What is required:
Read through the listing below and copy each line in which the word "give" occurs.

##########

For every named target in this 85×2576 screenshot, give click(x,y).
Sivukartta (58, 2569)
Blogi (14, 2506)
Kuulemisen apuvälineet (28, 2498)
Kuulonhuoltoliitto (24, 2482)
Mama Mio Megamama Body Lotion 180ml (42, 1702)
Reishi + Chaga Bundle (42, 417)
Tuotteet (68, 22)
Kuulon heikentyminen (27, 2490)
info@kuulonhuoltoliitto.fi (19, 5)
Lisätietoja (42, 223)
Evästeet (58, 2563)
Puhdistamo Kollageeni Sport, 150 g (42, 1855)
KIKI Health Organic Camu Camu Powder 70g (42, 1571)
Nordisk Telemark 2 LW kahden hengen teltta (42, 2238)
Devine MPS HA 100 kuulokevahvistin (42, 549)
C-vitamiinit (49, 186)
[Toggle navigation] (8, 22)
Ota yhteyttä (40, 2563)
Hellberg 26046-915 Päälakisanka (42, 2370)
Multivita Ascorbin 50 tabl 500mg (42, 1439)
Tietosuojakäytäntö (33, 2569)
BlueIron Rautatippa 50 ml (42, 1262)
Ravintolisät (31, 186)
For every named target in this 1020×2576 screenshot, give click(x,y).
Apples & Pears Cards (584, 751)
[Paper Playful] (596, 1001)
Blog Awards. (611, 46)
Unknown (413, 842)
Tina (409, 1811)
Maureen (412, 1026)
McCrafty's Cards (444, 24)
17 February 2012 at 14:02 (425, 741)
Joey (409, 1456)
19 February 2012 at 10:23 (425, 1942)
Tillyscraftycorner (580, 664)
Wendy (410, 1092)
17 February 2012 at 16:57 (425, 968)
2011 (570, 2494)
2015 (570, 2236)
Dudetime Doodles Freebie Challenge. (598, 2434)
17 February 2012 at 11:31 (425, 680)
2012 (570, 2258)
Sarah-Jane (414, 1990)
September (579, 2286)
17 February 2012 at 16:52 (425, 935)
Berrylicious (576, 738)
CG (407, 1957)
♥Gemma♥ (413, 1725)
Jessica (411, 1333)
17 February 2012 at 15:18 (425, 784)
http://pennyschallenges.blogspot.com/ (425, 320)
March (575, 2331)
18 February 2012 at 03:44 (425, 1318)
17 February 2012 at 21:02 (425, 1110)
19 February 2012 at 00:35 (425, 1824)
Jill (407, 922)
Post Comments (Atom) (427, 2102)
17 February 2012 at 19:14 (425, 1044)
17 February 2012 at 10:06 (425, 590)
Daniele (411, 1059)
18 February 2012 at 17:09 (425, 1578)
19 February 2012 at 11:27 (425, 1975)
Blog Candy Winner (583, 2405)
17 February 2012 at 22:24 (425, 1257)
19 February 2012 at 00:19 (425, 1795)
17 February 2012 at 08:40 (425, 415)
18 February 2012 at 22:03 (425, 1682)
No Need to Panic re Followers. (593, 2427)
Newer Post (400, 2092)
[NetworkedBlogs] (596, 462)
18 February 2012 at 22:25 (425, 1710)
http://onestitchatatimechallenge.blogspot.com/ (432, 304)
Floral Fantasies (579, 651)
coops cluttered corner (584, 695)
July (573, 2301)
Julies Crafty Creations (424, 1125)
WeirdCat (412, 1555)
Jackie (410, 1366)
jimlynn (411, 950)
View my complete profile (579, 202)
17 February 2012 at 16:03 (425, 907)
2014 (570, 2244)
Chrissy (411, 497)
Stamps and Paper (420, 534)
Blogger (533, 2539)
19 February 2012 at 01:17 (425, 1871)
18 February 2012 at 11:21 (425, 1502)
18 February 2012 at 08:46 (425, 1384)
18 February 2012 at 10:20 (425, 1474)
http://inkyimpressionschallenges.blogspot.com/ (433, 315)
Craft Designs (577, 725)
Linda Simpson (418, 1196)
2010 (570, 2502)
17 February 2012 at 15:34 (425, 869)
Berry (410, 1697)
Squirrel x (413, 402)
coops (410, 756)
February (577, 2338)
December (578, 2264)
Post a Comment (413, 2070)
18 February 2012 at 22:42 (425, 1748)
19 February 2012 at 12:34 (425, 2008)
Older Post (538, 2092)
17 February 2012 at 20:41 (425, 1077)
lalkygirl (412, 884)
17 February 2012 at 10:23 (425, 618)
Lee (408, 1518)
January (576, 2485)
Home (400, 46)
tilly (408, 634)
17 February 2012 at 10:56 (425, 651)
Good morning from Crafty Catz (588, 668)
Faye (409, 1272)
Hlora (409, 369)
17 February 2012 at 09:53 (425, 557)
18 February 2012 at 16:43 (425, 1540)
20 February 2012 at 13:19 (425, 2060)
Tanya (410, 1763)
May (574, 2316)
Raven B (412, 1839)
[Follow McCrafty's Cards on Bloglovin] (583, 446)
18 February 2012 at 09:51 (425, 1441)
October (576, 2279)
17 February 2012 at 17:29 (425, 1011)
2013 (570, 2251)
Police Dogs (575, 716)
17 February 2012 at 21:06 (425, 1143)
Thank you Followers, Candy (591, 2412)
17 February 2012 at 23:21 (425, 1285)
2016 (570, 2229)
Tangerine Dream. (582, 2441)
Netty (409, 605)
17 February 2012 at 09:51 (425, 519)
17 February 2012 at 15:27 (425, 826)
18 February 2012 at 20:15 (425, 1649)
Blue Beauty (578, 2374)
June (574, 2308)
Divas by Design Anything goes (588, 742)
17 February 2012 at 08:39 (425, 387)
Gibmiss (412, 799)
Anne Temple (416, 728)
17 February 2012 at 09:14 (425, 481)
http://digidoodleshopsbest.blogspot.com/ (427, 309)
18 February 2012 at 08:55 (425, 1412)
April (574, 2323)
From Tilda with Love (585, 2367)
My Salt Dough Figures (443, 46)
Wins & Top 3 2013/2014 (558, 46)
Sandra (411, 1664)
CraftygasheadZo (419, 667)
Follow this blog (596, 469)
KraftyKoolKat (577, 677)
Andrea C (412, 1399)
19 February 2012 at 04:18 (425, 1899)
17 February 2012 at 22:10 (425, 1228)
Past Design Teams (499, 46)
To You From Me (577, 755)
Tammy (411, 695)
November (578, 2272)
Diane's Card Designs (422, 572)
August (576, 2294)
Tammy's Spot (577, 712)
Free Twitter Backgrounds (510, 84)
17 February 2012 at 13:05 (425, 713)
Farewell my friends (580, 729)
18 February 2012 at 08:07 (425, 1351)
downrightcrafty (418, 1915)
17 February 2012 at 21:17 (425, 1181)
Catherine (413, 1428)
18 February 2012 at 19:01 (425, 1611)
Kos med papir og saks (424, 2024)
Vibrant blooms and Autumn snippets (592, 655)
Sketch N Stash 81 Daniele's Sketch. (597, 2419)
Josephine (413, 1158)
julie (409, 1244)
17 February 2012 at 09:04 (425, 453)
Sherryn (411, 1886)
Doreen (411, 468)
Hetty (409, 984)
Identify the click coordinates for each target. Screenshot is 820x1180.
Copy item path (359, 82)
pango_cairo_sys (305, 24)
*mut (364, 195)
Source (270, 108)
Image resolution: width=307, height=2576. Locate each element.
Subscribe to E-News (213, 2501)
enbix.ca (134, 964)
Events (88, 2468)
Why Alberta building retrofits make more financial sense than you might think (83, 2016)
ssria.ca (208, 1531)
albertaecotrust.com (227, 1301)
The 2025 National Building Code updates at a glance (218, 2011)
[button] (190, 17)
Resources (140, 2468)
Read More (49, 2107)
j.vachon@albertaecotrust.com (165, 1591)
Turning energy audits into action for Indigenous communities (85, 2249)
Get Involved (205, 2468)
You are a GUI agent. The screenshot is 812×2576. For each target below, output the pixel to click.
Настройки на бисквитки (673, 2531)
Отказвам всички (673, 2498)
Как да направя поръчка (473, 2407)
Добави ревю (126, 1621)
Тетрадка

##########

Response to the exercise:
For every named target in this 85×2576 screenshot, give click(x,y).
For every named target in this 1020×2576 screenshot, give click(x,y).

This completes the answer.